Besides being slow, there's also an implicit salt, so rainbow tables to quickly check every account for "password" don't exist. Still, if you just used a simple dictionary word present in e.g. /usr/share/dict/words (my system has 234,937 entries), you don't have as much time. I have a Ryzen 9 5900X, 12 cores; using a random Go implementation of bcrypt I found with default work factor of 10 and going through that dictionary with 24 threads, it takes my machine about 18 minutes to get through every entry. A thousand years if I wanted to go through 31 million accounts and each one was a worst-case at-the-end value. But there are quite a few more than a thousand of my CPU or better out there, some surely part of botnets which routinely number in the thousands of devices, and probably faster bcrypt implementations. Earlier this year, the FBI dismantled a botnet with 19 million infected devices globally and over 600,000 US IP addresses. Surely some of those were weak IoT devices, but still, there's a lot of compute available to bad actors such that you shouldn't necessarily rely on bcrypt et al. to protect a very weak password. (They are rather good at protecting normally weak and mid passwords, though, and there's opportunity cost for all that compute.)

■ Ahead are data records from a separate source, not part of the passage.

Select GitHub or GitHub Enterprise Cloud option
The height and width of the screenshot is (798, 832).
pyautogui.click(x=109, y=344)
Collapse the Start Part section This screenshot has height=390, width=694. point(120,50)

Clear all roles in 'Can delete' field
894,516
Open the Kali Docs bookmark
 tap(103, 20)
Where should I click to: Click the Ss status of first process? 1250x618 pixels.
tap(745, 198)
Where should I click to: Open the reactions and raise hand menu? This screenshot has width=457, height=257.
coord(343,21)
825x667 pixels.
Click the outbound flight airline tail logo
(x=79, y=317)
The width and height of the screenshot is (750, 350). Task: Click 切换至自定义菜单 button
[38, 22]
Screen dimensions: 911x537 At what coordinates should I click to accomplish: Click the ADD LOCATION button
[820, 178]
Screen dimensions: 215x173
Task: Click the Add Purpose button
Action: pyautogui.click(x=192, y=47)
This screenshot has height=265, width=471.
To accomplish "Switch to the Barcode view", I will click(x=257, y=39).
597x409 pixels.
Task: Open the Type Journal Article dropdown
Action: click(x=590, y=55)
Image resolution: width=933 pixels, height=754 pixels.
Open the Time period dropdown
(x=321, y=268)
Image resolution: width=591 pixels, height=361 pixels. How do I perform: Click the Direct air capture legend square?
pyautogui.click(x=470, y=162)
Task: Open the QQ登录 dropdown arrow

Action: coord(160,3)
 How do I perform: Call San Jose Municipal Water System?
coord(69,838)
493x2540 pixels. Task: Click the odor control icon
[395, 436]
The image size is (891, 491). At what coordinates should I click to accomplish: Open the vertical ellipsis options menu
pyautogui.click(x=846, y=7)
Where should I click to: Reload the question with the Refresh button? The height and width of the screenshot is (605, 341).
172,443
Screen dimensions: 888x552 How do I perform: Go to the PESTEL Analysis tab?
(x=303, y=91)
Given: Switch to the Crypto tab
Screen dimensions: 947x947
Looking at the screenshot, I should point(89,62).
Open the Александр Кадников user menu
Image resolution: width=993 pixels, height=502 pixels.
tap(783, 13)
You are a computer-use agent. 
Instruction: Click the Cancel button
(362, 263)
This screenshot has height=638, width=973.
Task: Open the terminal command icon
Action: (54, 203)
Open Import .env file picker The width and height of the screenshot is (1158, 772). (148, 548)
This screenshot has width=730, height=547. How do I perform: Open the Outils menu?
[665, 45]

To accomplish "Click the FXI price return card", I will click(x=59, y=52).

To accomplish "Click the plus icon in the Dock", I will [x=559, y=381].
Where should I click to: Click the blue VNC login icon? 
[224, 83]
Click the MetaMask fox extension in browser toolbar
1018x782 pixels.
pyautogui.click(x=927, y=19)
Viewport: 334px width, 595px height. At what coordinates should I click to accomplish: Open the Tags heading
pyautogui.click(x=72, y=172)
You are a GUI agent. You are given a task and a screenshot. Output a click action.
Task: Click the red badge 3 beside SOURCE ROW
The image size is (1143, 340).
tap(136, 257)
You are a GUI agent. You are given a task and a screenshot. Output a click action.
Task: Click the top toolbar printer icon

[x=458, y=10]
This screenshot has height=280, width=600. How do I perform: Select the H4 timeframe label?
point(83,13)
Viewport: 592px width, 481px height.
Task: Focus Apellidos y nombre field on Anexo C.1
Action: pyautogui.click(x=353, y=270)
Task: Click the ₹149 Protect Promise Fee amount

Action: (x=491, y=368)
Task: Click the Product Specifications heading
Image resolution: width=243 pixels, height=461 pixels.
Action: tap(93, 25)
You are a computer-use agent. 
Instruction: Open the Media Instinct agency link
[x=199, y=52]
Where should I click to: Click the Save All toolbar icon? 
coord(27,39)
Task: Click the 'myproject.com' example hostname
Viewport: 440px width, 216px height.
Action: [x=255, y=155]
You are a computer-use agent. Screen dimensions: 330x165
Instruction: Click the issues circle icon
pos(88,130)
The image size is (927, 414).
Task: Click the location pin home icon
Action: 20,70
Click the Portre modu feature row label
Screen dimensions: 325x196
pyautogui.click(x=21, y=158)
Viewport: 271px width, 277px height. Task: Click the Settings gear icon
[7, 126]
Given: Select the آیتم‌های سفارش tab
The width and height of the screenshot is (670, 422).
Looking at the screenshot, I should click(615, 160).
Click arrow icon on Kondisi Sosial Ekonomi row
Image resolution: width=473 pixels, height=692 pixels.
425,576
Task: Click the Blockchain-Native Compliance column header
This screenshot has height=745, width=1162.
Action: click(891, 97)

If you don't reuse that password anymore, does it matter tho. Some services might use older hashing for older passwords without updating the hash algorithm. But I don't know what is the case here.
I would hope that a system competent enough to migrate to bcrypt would also be competent enough to rehash the entire database as well. Logins check bcrypt(oldHash(pw)); if it matters they can be updated to bcrypt(pw). Of course, "Hope is not a strategy".